### GIVEN PROBLEM
Count the lines in the entries below that contain the string "header" and give only that number.

### THE RECORDS
****************
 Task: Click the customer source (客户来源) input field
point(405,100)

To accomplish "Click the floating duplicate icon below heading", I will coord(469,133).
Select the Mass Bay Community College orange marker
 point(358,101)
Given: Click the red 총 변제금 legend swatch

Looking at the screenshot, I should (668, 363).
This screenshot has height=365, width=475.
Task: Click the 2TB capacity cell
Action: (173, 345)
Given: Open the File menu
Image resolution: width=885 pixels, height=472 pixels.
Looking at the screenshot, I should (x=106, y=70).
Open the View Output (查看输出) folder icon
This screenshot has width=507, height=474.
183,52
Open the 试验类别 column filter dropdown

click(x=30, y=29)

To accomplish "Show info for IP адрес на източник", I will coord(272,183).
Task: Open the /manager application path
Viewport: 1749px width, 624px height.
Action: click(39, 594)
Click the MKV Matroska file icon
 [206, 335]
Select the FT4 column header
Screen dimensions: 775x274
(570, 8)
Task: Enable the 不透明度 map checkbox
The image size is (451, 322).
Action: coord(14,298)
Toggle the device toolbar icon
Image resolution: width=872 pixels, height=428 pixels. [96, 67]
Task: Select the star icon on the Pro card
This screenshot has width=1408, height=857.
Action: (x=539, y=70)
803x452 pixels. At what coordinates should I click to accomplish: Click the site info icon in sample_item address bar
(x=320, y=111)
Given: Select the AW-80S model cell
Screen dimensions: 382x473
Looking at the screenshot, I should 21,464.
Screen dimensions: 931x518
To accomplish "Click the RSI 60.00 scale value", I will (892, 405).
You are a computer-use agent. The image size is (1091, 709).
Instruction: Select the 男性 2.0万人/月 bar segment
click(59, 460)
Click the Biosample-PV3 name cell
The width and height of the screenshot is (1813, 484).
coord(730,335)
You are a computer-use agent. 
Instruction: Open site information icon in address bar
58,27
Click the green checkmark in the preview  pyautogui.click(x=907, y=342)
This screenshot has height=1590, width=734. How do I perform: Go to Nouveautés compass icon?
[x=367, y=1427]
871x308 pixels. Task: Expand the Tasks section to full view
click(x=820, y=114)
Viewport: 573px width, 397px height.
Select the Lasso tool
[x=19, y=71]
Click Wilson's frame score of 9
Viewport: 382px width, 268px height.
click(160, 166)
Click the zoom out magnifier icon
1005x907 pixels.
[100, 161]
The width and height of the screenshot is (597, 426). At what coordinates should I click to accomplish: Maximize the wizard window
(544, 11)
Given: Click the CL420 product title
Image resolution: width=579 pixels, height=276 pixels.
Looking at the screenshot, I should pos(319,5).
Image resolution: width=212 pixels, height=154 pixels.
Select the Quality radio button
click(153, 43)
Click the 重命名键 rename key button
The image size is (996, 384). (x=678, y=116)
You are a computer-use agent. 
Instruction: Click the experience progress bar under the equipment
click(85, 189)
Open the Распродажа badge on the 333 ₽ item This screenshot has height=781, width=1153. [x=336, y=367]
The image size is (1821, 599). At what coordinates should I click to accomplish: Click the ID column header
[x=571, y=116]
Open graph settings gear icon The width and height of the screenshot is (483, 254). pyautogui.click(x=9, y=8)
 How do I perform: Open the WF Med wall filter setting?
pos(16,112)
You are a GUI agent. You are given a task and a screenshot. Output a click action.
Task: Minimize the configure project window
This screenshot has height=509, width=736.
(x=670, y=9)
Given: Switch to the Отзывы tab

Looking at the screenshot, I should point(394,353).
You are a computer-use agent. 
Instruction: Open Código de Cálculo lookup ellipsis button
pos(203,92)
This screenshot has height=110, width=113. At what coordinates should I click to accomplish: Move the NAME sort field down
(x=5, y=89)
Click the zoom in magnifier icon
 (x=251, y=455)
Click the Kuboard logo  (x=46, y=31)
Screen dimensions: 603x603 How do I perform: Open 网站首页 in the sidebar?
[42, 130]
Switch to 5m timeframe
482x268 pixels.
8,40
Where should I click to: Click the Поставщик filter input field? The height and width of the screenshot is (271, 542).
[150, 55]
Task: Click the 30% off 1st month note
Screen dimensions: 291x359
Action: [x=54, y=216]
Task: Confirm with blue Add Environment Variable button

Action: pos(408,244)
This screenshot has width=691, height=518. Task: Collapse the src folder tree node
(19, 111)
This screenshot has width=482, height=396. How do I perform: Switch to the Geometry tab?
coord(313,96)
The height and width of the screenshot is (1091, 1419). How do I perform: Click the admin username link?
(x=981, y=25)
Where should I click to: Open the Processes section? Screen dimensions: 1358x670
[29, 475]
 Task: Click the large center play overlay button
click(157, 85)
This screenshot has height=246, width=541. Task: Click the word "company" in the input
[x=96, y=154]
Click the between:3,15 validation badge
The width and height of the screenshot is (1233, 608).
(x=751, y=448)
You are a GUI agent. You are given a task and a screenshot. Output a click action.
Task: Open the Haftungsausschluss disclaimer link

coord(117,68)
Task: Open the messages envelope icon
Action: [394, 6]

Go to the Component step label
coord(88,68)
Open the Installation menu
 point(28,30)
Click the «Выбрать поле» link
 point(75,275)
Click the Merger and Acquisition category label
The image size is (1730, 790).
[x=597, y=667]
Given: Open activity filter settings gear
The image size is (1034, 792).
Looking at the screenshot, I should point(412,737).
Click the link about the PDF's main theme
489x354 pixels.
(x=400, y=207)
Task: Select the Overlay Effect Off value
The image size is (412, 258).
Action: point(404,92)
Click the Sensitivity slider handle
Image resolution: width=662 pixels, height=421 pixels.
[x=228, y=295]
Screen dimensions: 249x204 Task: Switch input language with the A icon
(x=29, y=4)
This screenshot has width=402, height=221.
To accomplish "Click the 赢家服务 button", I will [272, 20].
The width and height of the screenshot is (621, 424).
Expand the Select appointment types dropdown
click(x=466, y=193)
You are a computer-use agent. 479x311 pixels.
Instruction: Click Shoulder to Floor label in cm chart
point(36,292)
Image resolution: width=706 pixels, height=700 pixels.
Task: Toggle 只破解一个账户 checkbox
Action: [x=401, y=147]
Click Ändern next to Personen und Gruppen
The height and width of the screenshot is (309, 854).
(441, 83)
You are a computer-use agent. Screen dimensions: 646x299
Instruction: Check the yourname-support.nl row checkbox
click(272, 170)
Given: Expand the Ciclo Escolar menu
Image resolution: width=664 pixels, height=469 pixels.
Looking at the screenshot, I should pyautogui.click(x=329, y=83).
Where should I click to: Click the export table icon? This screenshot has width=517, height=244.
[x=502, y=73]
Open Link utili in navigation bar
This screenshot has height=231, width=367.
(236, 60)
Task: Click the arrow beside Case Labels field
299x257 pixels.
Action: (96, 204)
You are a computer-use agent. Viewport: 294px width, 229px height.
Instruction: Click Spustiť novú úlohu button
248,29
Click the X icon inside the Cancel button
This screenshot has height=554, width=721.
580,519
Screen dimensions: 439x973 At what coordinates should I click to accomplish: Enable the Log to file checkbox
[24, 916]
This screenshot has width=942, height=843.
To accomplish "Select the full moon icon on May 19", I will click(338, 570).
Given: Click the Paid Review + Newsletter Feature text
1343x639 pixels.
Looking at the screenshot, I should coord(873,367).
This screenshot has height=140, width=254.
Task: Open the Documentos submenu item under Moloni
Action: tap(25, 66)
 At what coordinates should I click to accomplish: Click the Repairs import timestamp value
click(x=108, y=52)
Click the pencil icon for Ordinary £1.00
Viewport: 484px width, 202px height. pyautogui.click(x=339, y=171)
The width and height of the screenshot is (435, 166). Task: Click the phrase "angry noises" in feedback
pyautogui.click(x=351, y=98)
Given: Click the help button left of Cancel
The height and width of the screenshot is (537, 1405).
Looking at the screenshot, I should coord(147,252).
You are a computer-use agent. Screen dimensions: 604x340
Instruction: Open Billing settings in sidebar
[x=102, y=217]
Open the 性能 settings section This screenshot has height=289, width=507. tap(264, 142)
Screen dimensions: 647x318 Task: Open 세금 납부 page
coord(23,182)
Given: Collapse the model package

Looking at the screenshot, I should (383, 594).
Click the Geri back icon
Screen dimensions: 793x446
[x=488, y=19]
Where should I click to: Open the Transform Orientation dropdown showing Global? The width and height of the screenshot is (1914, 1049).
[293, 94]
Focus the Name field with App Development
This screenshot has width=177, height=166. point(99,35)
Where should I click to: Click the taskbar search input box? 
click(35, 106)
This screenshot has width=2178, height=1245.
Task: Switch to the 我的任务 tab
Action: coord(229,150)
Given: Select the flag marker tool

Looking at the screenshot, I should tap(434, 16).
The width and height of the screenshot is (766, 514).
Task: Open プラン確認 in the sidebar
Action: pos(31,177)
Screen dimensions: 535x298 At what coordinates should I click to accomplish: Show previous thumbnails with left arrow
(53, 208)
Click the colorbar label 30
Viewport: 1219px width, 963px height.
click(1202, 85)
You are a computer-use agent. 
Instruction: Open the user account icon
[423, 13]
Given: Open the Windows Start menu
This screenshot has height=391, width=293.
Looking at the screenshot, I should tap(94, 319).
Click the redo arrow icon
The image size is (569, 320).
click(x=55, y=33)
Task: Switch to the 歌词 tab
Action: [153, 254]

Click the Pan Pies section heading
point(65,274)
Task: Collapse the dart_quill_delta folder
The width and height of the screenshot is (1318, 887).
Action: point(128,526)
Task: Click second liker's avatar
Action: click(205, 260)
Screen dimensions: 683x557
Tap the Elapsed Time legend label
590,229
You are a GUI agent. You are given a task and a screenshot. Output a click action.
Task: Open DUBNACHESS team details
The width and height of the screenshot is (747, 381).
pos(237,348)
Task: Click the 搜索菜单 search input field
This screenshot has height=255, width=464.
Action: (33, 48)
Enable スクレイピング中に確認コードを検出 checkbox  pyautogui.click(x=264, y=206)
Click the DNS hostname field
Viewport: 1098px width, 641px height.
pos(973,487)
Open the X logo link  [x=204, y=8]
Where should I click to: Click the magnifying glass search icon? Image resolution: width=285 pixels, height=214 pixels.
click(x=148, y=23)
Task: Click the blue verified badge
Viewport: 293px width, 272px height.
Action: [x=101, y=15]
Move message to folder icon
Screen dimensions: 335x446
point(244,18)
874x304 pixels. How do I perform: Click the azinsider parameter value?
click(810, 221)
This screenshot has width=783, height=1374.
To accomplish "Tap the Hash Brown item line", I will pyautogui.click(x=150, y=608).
****************
### ANSWER TO THIS PROBLEM
2